**Dataset entries:**
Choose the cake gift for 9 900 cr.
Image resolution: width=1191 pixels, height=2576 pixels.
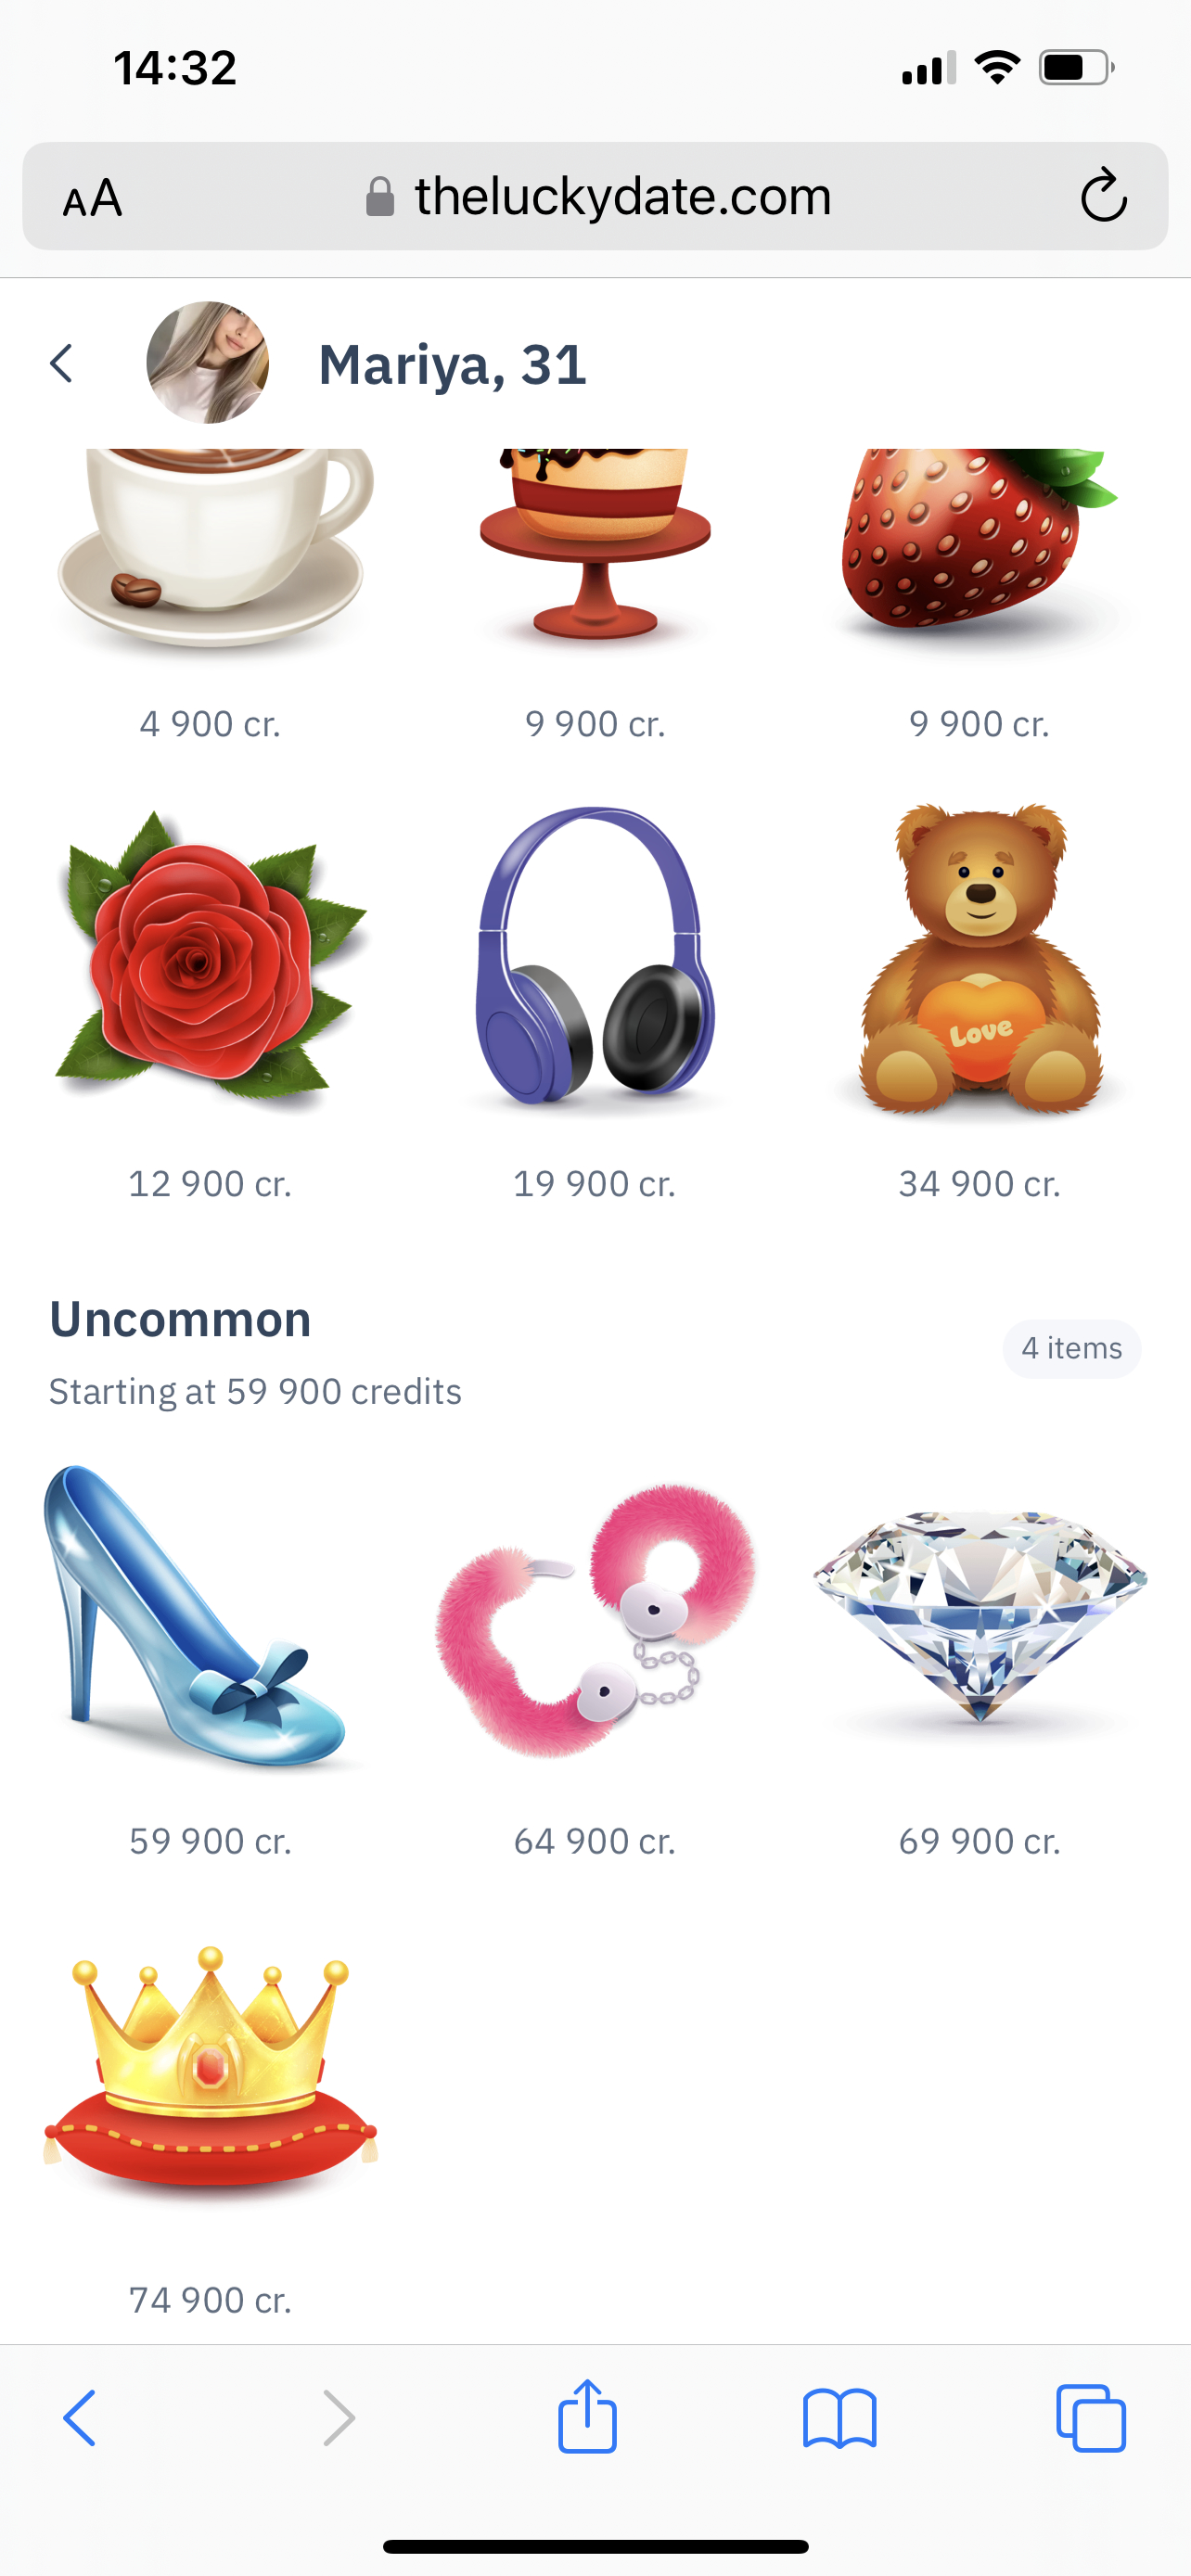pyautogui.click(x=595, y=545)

==

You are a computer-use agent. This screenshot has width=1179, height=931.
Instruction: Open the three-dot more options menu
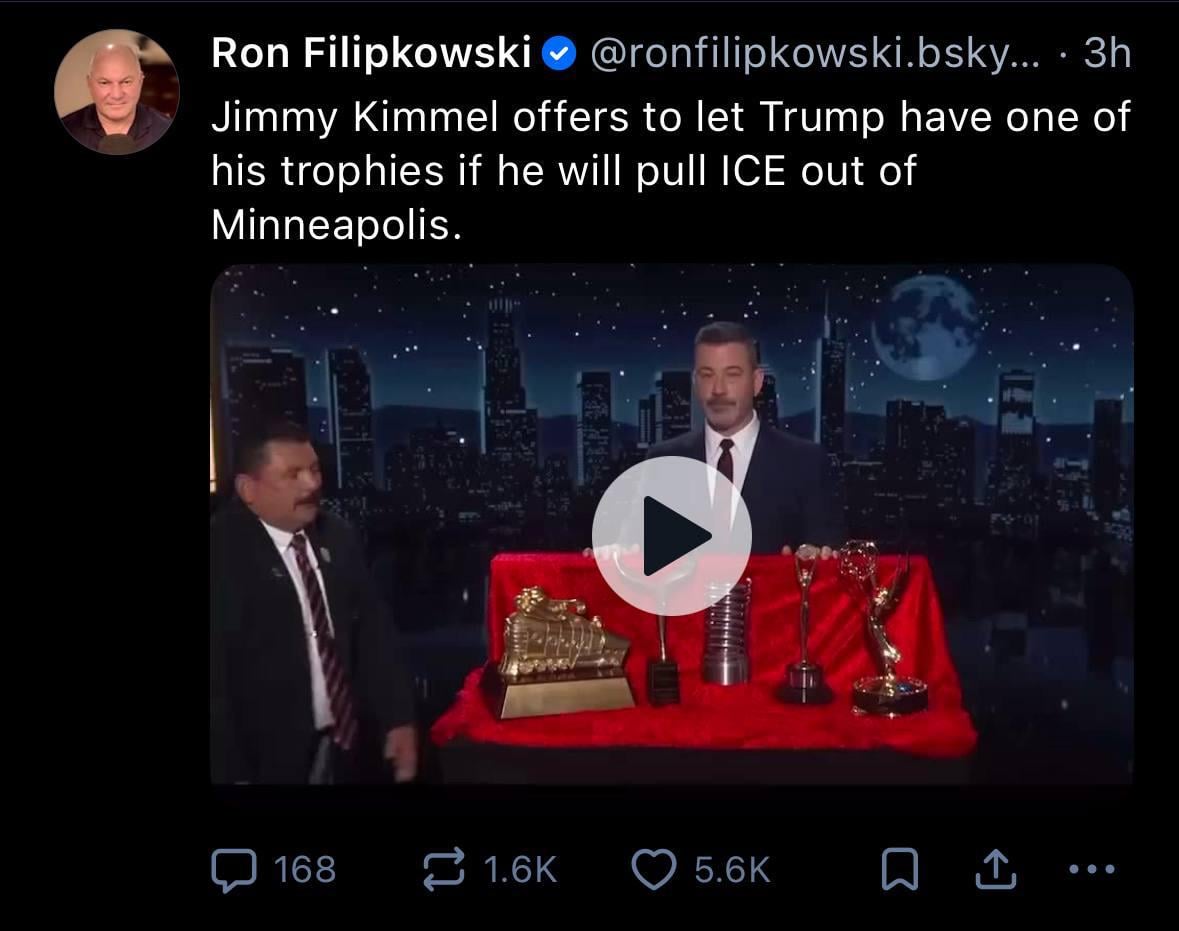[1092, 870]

* * *

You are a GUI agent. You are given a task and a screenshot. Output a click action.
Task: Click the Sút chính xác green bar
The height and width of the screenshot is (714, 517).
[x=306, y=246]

**Task instructions:**
Scan the records for the string "agent". Copy each line in which it appears.

**Written answer:**
You are a computer-use agent. This screenshot has width=1179, height=931.
You are a GUI agent. You are given a task and a screenshot. Output a click action.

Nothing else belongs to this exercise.